* [QUOTED TEXT]
###

Prove or disprove that the sum is bounded by a constant

Question

Given $p\in[0,1]$, prove or disprove that the sum $$\sum_{n=k}^\infty\sum_{j=0}^k\left(\matrix{n\\j}\right)p^j(1-p)^{n-j}$$ is bounded by a constant that does not depend on $k$.

The terms $\left(\matrix{n\\j}\right)p^j(1-p)^{n-j}$ do remind me of the binomial expansion. But using that, the most naive estimate is $$\sum_{j=0}^k\left(\matrix{n\\j}\right)p^j(1-p)^{n-j}\leq\sum_{j=0}^n\left(\matrix{n\\j}\right)p^j(1-p)^{n-j}=1$$ And then summing over $n$ still gives $\infty$. How should I make the correct estimate?

###

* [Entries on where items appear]
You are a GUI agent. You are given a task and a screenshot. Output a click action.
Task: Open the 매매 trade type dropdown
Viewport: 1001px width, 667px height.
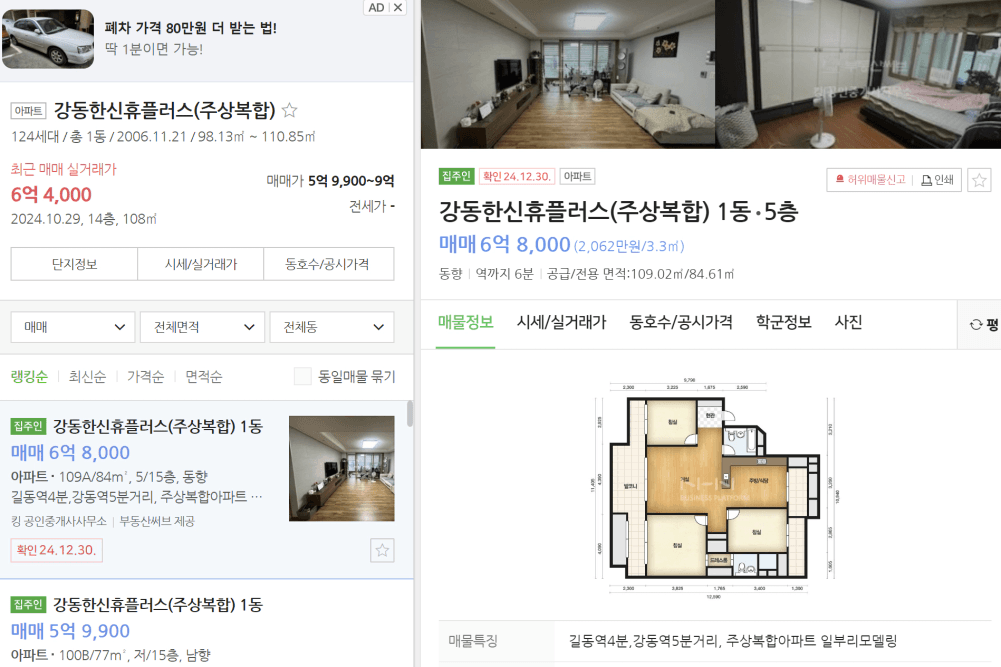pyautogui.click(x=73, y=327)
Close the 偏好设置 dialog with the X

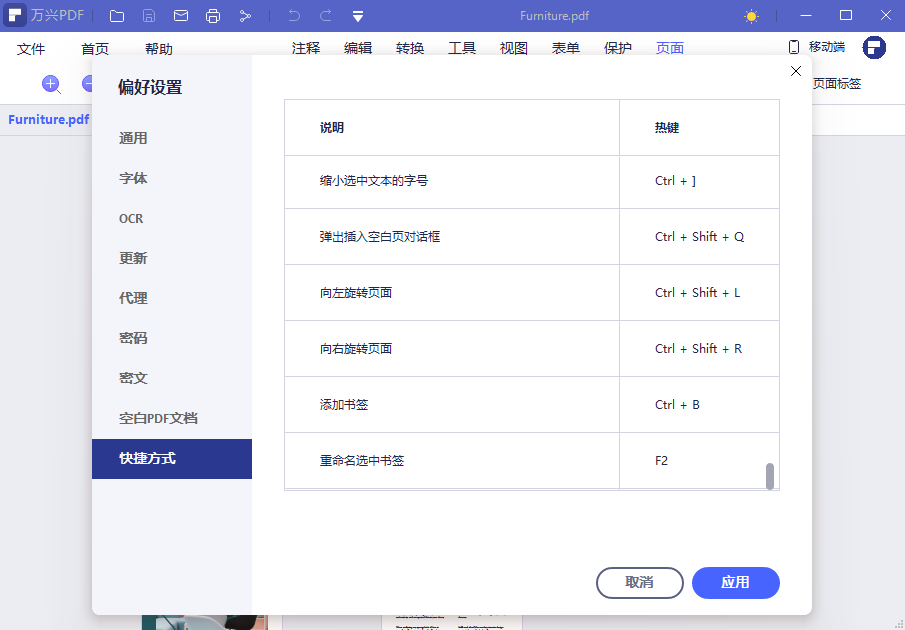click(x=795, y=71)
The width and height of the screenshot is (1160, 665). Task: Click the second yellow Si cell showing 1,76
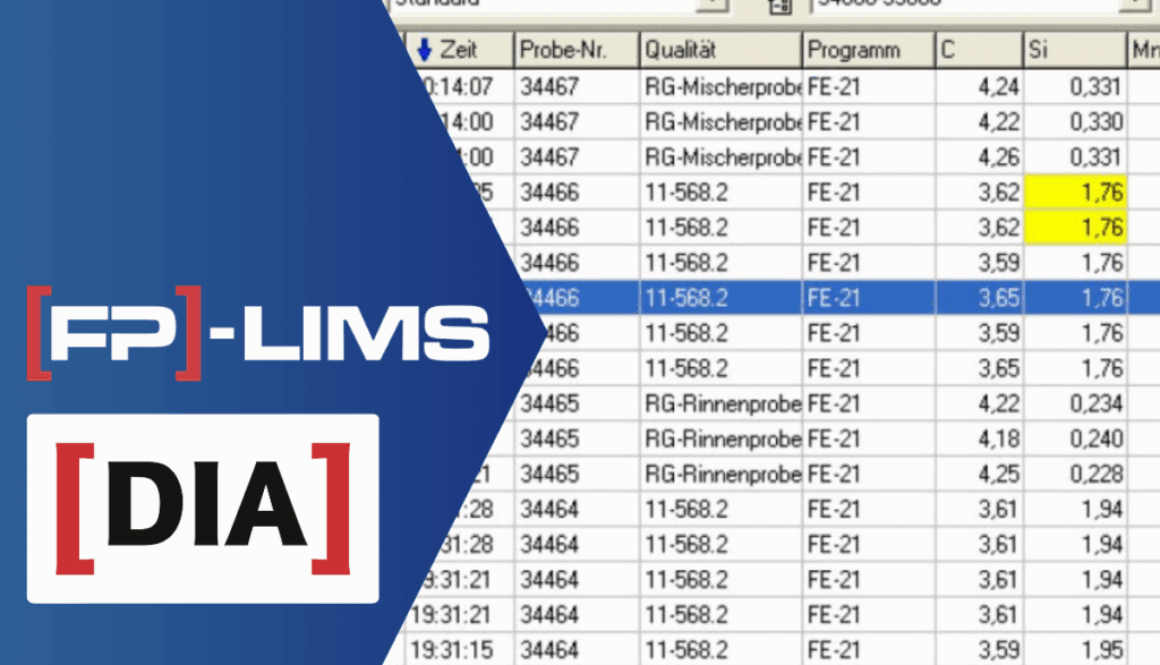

###

* [PROBLEM DESCRIPTION]
In the question about whether the sum is bounded by a constant, what result does the naive estimate give once it is summed over n?

* [RESULT OF THIS EXERCISE]
Summing the naive estimate over n still gives infinity.